Methods: : Three interrupted 11–0 nylon sutures were placed into the corneal stroma of BALB/c mice (6 weeks old) and left in place for seven days to induce neovascularization. The treatment group (n=9) received the anti–VEGFR3 antibody F4–31C1 intraperitoneally at day of surgery and three days later (0.5 mg/mouse). Control mice received an equal amount of control IgG solution (Jackson Immunoresearch, Inc. CA). For immunohistochemistry, corneal flat mounts were stained with LYVE–1 as a specific lymphatic vascular endothelial marker and CD31 as panendothelial marker. Morphometry was performed with the image analysis software analySIS^B (Soft Imaging Systems GmbH, Münster, Germany).

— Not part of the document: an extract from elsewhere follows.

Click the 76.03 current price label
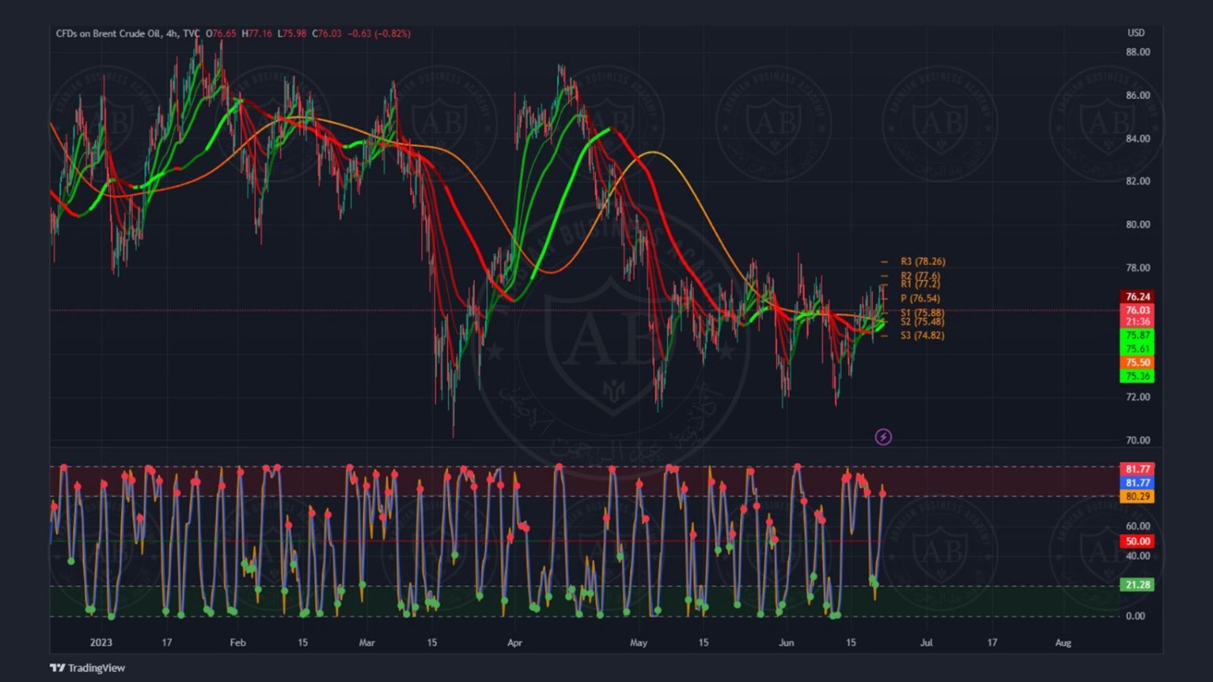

Results: : To improve the objectivity and precision of the morphometrical analysis, we established a modified analysing method using grey filter sampling on monochromatic pictures. The F4–31C1 antibody treated mice displayed nearly complete inhibition of lymphangiogenesis compared with IgG controls (p < 0.006).

Conclusions: : Inflammatory corneal lymphangiogenesis seems to depend on VEGFR3–signalling. By blocking this lymphangiogenic receptor the ingrowths of lymph vessels can be inhibited almost completely. This specific anti–VEGFR3 antibody could be used to inhibit lymphangiogenesis after keratoplasty to reduce neovascularization and thereby promote graft survival.